IHRE AUFGABEN:
1 – Wie viele Farben werden laut dem Forenthread über unterscheidbare Farben in Java für die Kurven benötigt?
2 – Geben Sie aus dem Forenthread über unterscheidbare Farben in Java alles von „Die Kurven sollen“ bis hinunter zu „eine Idee ?“ wortgetreu wieder.
3 – Schreiben Sie den Forenthread über unterscheidbare Farben in Java im Anschluss an seinen letzten Satz weiter.

TEXTAUSZUG:
.....

# verschiedene Farben, die mit Java erstellen worden, mit den Augen unterscheiden ****



## ottens (30. August 2011)

Hallo zusammen,

wie kann ich mit java verschiedene Farben, die ich mit Random erstellt habe auseinander halten. 
mit den Farben werden Kurven gezeichnet.
Die Kurven sollen mit den Augen Erkennbar sein, es werden mehr als 200 Farben benötigt.  

es gibt viele Farben, die sehr ähnlich aussehen was macjht man da ? 

hat jemand eine Idee ?

LG

Ottens


----------



## Fabio Hellmann (30. August 2011)

Hi und Herzlich Willkommen bei Tutorials,

ich an deiner Stelle würde nicht nur die verschiedenen Farben (256*256*256=16777216 Farben) verwenden, sondern auch noch die verschiedenen Linientypen. Sprich gestrichelt, gepunktet, etc. .

Ich hoffe ich konnte dir damit weiterhelfen.

Gruß

Fabio


----------



## ottens (30. August 2011)

danke Fabio,
eine Idee aber die Lineintypen sind schon bei der Anwendung reserviert !

grüßr

Ottens


----------



## Fabio Hellmann (30. August 2011)

Mh. Dann könnte es aber wirklich schwierig werden. Die einzigste Möglichkeit die du (aus meiner Sicht) noch hast, ist die Linien mit einem Gradienten (Farbverlauf) zu zeichnen. Wobei das evtl. nicht mehr so professionell rüber kommt. Kommt eben darauf an, wofür du diese verschiedenen Linien brauchst.

.....

EINTRÄGE:
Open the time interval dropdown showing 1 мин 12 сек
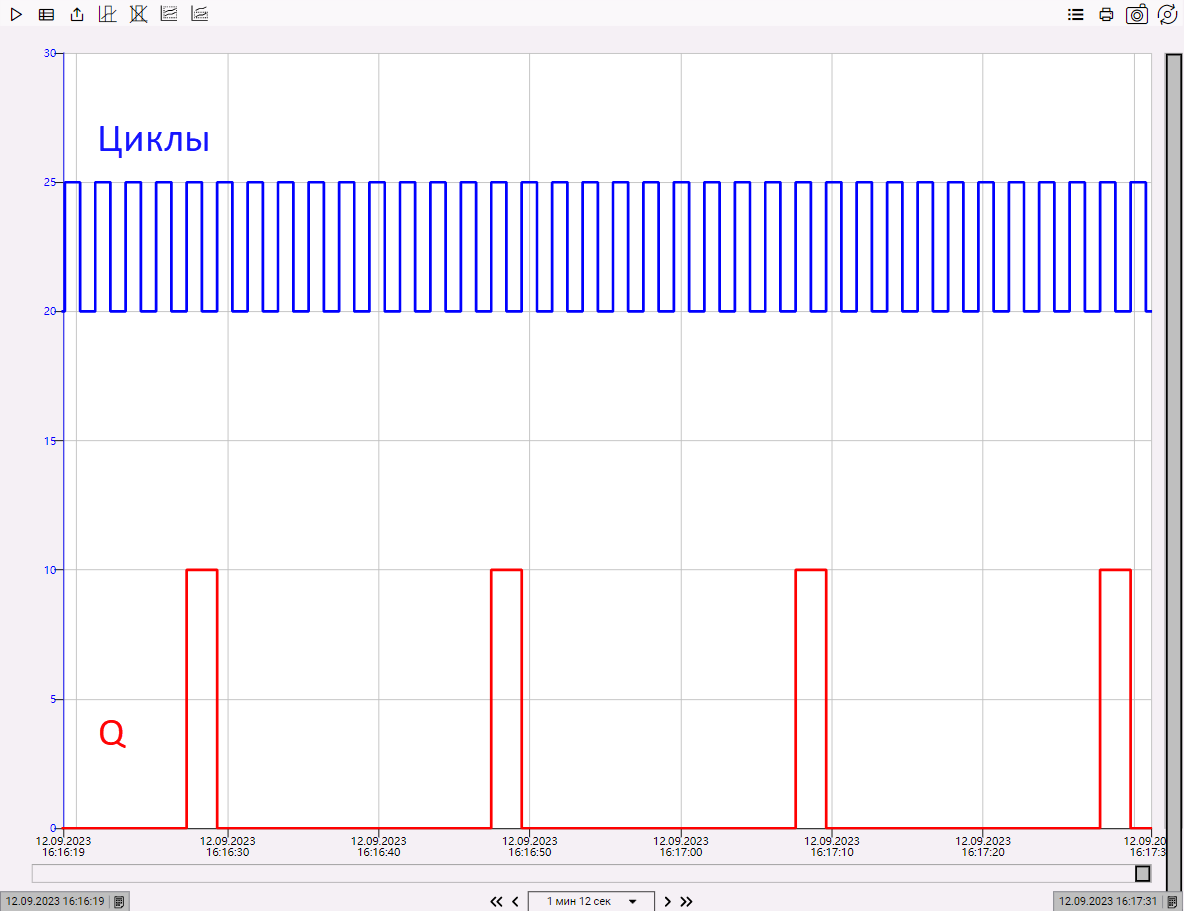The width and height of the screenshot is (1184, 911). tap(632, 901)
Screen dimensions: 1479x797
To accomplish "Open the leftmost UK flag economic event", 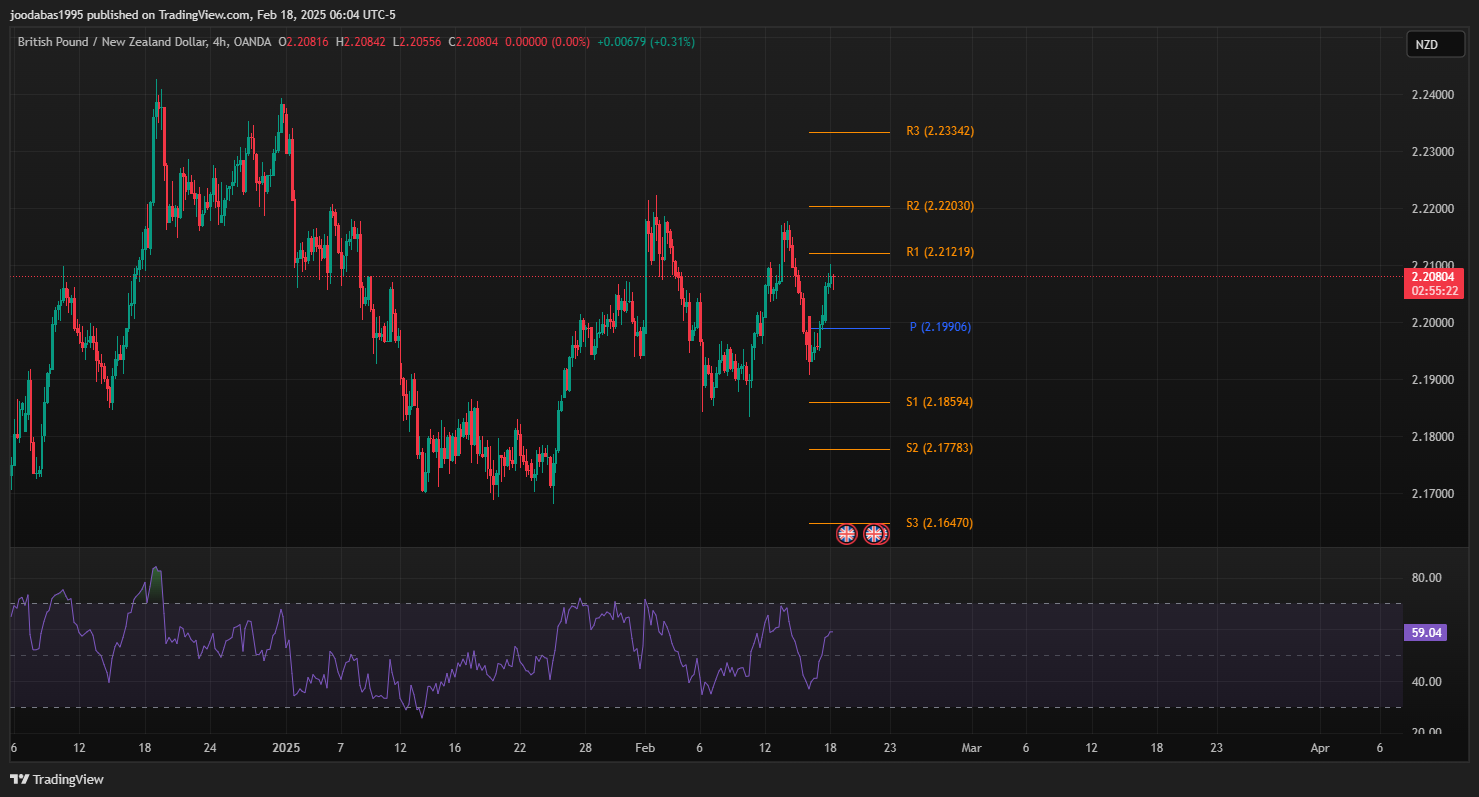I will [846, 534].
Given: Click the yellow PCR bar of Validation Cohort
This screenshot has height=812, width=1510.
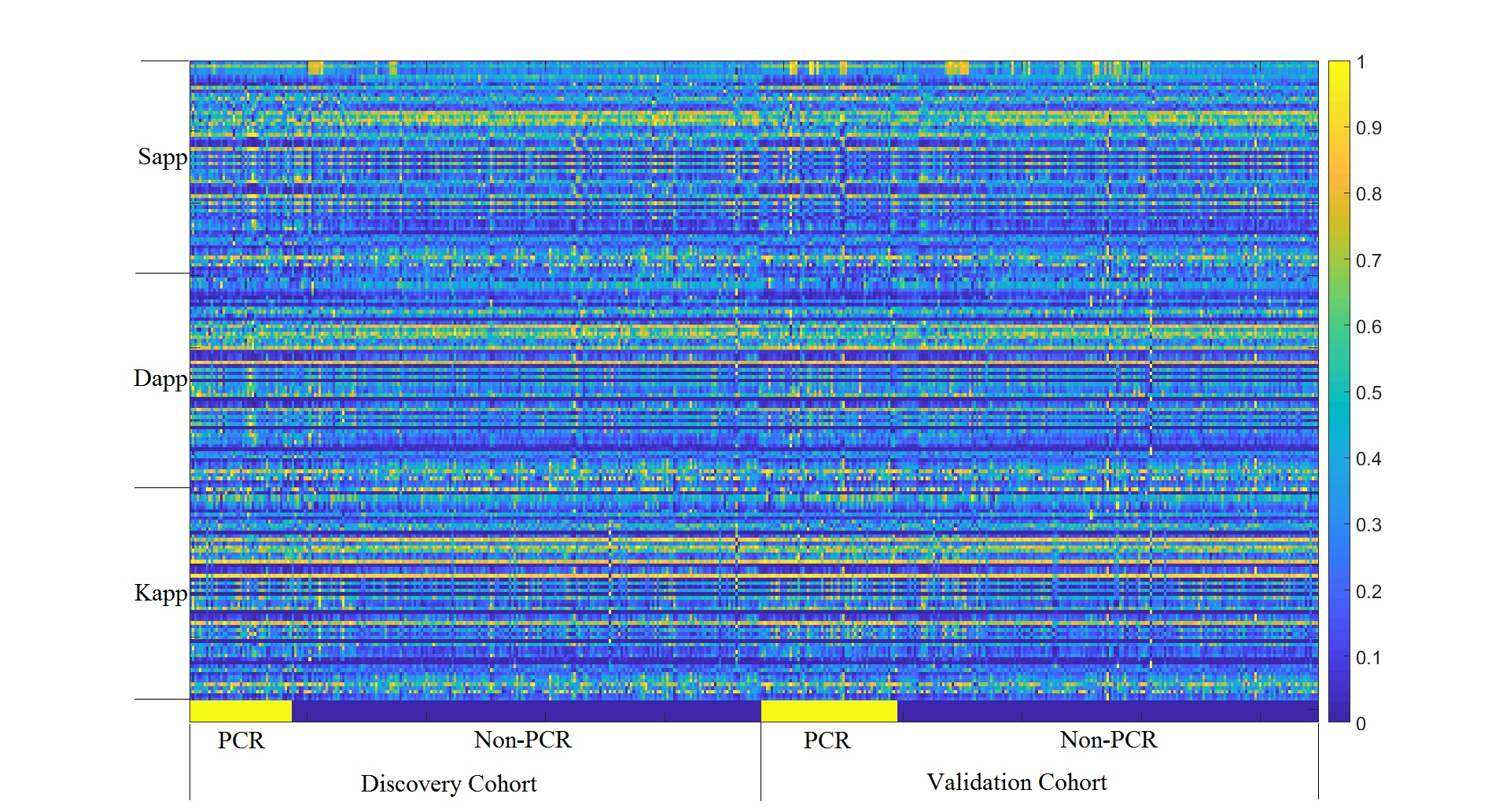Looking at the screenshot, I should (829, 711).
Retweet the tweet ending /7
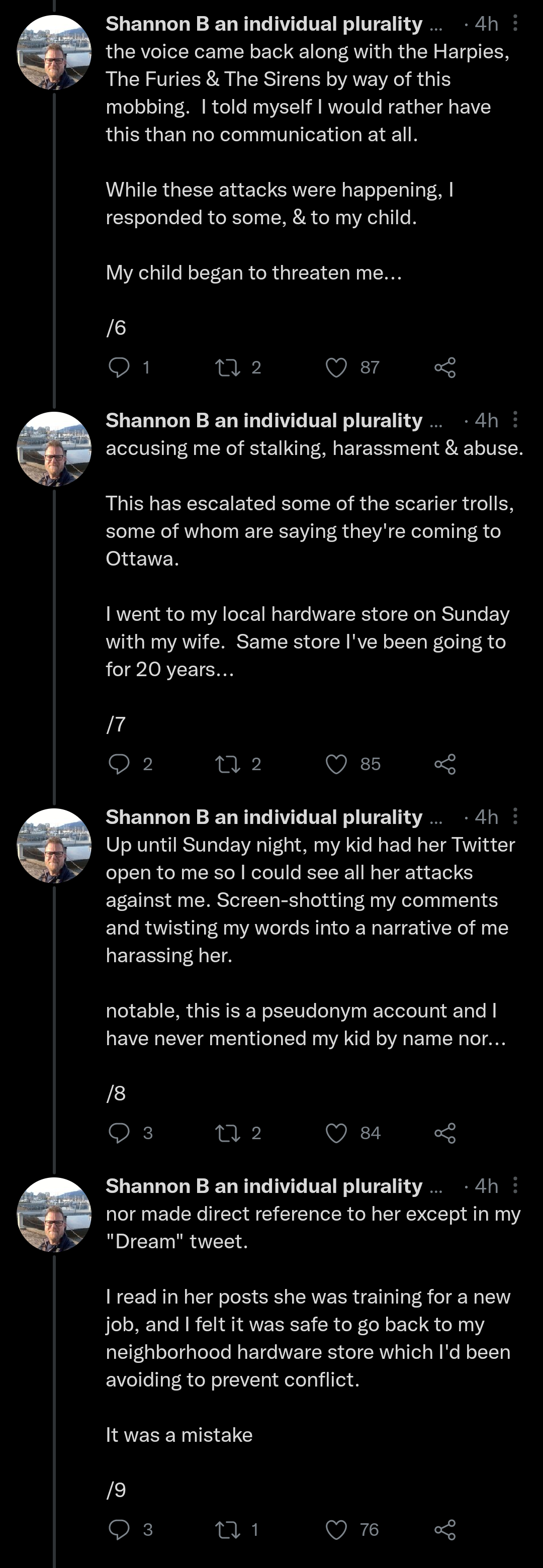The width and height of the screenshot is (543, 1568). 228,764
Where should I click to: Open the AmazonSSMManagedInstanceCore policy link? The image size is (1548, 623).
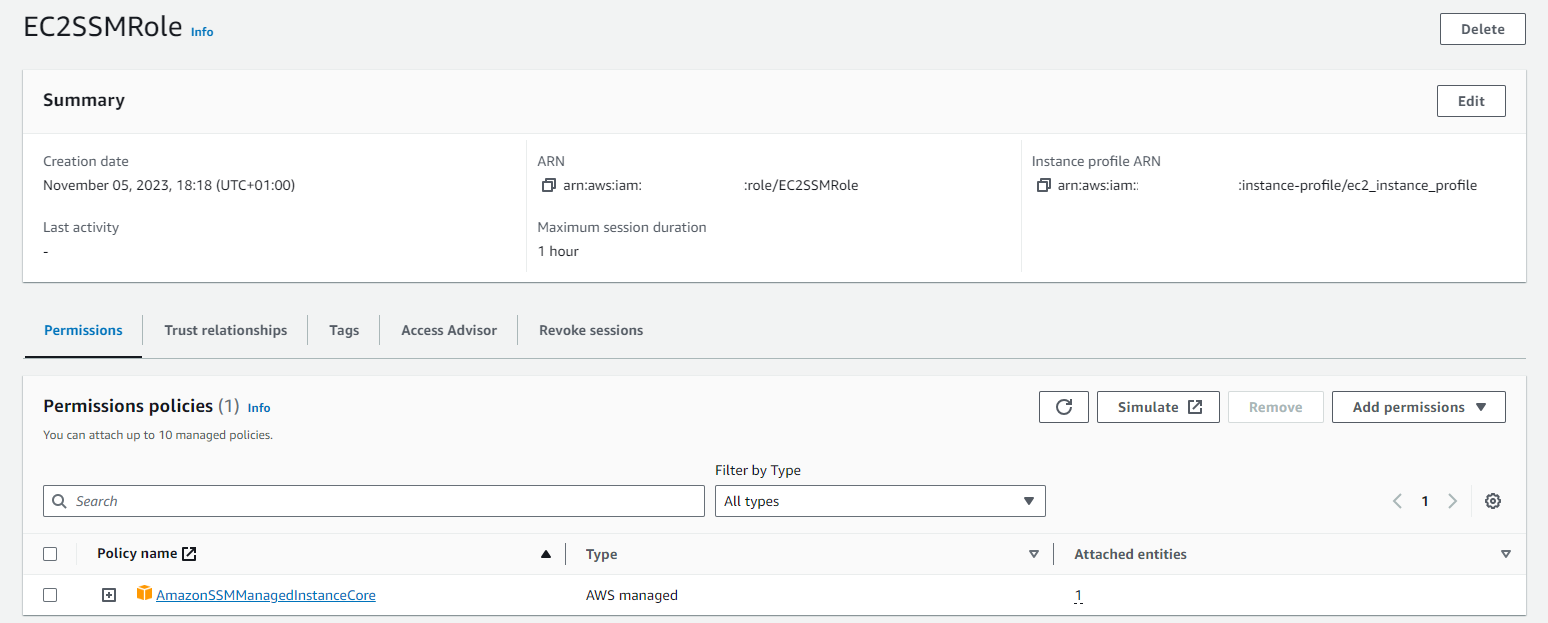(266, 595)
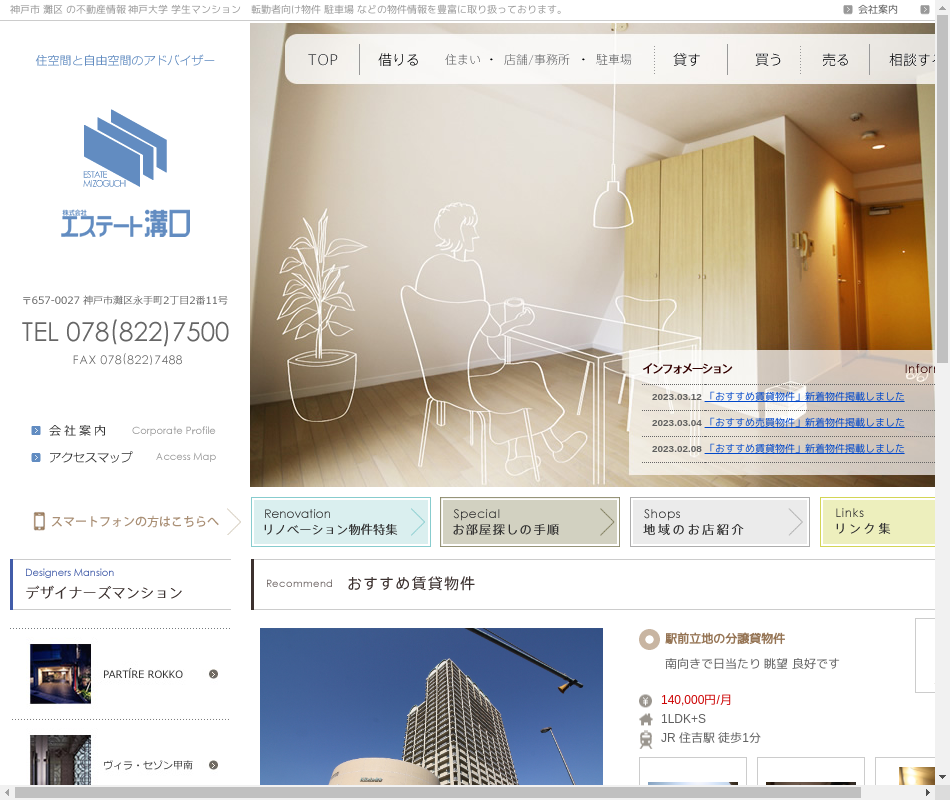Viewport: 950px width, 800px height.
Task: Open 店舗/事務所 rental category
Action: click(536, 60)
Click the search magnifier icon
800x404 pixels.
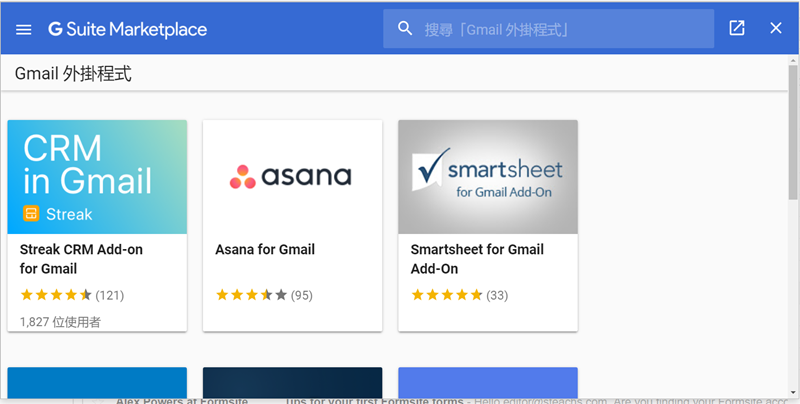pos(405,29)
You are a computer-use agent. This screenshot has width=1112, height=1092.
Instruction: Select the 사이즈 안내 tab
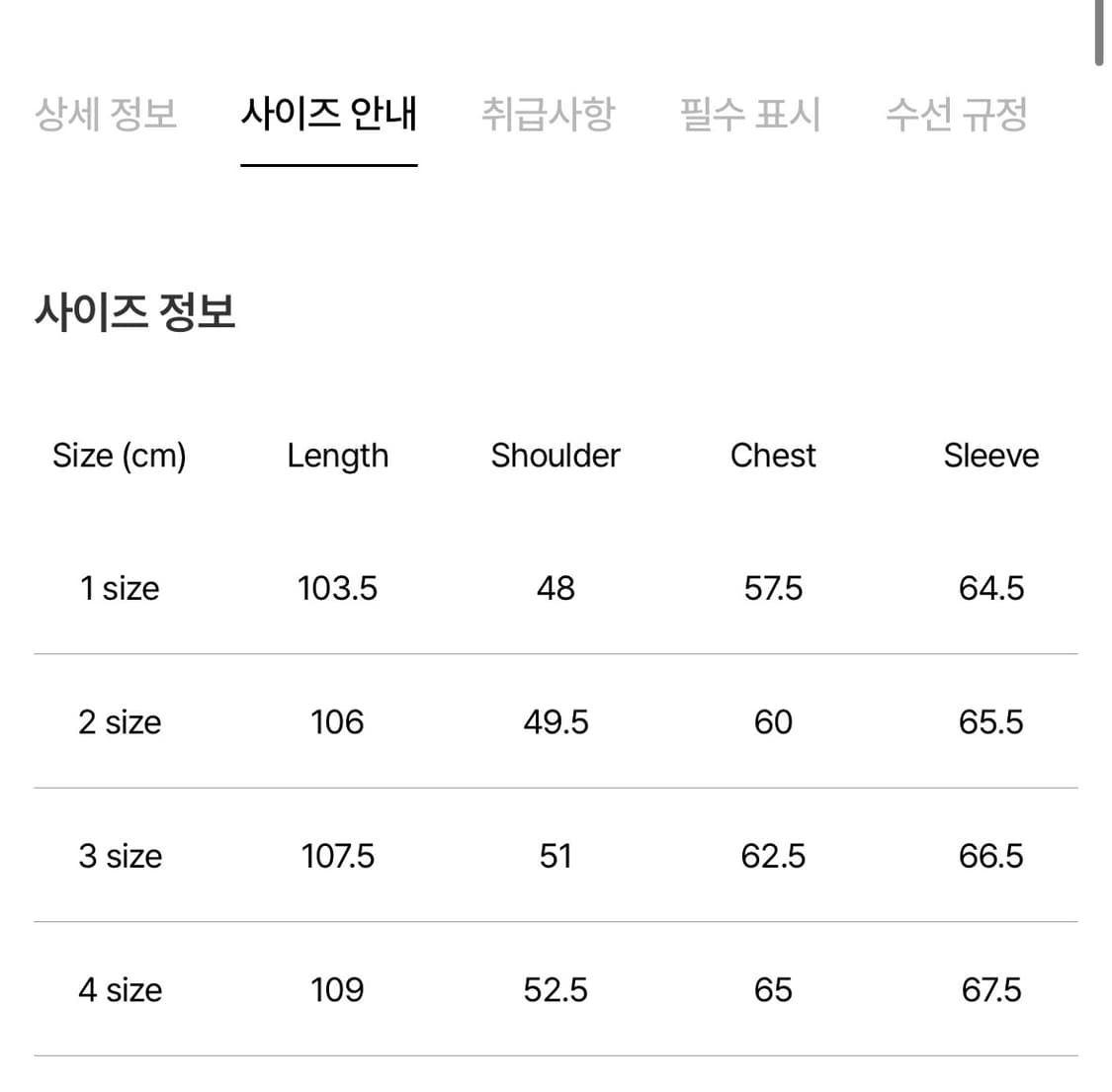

.....

ANTWORTEN JE AUFGABE:
1 – Es werden mehr als 200 Farben benötigt.

2 –
Die Kurven sollen mit den Augen Erkennbar sein, es werden mehr als 200 Farben benötigt.  

es gibt viele Farben, die sehr ähnlich aussehen was macjht man da ? 

hat jemand eine Idee ?

3 –
Gruß

Fabio


----------



## ottens (30. August 2011)

danke du meinst mit (Gradienten ) Farbverlauf, dass die Linie ihre Farbe wechselt (z.B) durch die Zeit  also soll eine Auswertung programmiert und damit viele Kurven gebraucht werden, mehr darüber kann leider
nicht sagen.

beste Grüße

Ottens


----------



## Fabio Hellmann (30. August 2011)

Jain. Also das man die Farben der Linien über die Zeit verändern kann, ist auch eine Option. Wobei ich denke, dass man dann relativ schnell den Überblick verliert.
Vielleicht schaust du dir zum Thema Gradienten mal den Link hier an. Da wird alles super erklärt und vielleicht findest du dabei noch die ein oder andere Möglichkeit, deine Linien zu gestalten/verändern.

Gruß

Fabio


----------



## ottens (30. August 2011)

danke sehr nett von dir . werde lesen und versuchen.

LG

Ottens


----------



## ottens (30. August 2011)

weißt du vielleicht wie man zwischen Farben vergleichen kann also 
Color farbe = new Color(r,g,b);

if(farbe.getRed() < 30) tue was 
if(farbe.getGreen() <= 40) mach was anderes 

ich bekommen Endlose Schleife ****

Grüße
Ottens


----------



## Fabio Hellmann (30. August 2011)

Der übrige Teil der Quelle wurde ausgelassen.